Mesajı Okuyun
Old 02-12-2013, 14:44   #5
Av.Mehmet Saim Dikici

 
Varsayılan

Alıntı:
Yazan avmurat
Cevaplar için teşekkürler.Bana da böylesi mantıklı geliyor lakin bazen hüküm kısmı da tam anlamıyla davanın türünü belli etmeyebilir/açıklayamayabilir. Örneğin bahsettiğim davada taraflar arasında 50 TL tutarında bir sözleşme var ve sözleşmeyi fesheden davacının talebi:
1-Davalıya sözleşmeden dolayı 50 TL borçlu olmadığımızın tespitine,
2-Davalı adına üçüncü kişi olarak bazı icra dosyalarına yatırdığımız paranın iadesine,
3-Bununla birlikte sözleşme nedeniyle uğradığımız zararın tazminine.
Şeklindedir.

Mahkemenin kararında ise yukarıda belirttiğim gibi künyede menfi tespit denmiş, kararın içeriğinde konu açıklanmış, hüküm kısmında da hiç bir ayrıntıya girilmeden, 100 TL nın davalıdan alınarak davacıya verilmesine, davacının bu sözleşme nedeniyle 50 TL davalıya borçlu olmadığının tespitine denmiş.
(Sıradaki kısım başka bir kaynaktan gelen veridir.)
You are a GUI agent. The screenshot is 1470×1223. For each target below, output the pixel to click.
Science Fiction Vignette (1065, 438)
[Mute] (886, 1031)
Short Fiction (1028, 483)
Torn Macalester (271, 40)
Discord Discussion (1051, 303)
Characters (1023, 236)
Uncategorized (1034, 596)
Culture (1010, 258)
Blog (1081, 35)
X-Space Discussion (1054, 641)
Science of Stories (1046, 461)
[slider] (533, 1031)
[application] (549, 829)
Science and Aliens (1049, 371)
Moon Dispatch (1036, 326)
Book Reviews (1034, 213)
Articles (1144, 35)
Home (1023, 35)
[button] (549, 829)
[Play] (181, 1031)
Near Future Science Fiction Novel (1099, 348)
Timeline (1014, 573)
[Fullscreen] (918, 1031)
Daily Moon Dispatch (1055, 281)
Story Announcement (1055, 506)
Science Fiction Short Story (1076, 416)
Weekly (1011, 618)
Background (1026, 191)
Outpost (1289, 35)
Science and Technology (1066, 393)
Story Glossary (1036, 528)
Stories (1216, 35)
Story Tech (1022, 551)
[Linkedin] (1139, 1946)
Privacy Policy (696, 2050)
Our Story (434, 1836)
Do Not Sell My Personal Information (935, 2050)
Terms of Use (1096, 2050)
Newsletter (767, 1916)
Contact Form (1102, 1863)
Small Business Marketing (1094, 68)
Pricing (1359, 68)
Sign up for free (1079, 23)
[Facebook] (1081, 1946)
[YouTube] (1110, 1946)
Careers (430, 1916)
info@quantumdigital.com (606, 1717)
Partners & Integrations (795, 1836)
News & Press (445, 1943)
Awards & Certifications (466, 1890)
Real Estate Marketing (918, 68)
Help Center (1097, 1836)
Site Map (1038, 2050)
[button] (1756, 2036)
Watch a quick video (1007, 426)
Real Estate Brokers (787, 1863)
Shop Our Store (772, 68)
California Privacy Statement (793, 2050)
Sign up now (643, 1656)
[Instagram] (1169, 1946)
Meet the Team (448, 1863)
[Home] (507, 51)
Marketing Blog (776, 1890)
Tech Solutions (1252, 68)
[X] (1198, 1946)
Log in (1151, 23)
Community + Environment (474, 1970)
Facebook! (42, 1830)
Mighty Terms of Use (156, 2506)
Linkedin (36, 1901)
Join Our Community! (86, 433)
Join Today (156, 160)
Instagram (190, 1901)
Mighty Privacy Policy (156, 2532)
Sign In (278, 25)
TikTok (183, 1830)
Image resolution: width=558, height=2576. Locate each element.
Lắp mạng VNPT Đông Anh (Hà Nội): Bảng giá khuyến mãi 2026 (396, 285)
Davacı, kararın 100 TL ilişkin kısmını icraya koymak isterse ne olacağı kafamı karıştırdı zira:
50 TL borçlu olmadığının tespitine ilişkin kısım açık ve bu bir olumsuz tespittir diyebiliyoruz.
100 TL alacaklı olduğuna ilişkin kısımda ise aslında bunun bir kısmı tazminat içeriyor, bir kısmı da davacının davalı adına icra dosyalarına ödemek zorunda kaldığı meblağın istirdatını içeriyor.Bu durum kararın içeriğinde açıklanmış ancak hüküm kısmanda buna dair hiç bir açıklama yok ve hüküm kısmı aynen yukarıda yazdığım gibi.
Bu durumda da kararın içeriğine bakılmaz mı?

Hüküm fıkrasında hem alacak hem menfi tespit davasıymış gibi hüküm kurulması tuhaf olmuş. Menfi tespit davası nitelik itibariyle bir "tespit davası" dır. Hem alacak hem menfi tespit davası aynı ilamda ayrı ayrı hükmebağlanamaz diye düşünüyorum.

Bence karar icraya konulmadan tavzih isteyin.